Collected data entries
━━━━━━━━━━
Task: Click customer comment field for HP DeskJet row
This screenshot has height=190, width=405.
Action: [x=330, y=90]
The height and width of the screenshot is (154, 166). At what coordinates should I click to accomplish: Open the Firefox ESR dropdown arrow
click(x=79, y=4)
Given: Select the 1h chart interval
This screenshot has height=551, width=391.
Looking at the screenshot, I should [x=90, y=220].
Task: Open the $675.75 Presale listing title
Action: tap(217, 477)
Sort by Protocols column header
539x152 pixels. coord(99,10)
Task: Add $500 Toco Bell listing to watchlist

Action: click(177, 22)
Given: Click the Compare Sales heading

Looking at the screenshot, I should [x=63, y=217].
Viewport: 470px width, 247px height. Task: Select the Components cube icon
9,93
━━━━━━━━━━
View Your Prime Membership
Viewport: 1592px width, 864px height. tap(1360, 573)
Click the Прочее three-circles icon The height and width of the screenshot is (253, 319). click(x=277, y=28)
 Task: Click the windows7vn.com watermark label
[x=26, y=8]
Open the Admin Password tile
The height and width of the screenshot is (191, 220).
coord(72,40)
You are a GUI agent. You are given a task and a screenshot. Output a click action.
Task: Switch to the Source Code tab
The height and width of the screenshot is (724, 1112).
━━━━━━━━━━
### REQUIRED ACTION
Your answer should be the exact lines above from the one with "Click the Прочее" through the one with "The height and width of the screenshot is (724, 1112).", both included, and nothing besides.

### SOLUTION TO THIS TASK
Click the Прочее three-circles icon The height and width of the screenshot is (253, 319). click(x=277, y=28)
 Task: Click the windows7vn.com watermark label
[x=26, y=8]
Open the Admin Password tile
The height and width of the screenshot is (191, 220).
coord(72,40)
You are a GUI agent. You are given a task and a screenshot. Output a click action.
Task: Switch to the Source Code tab
The height and width of the screenshot is (724, 1112).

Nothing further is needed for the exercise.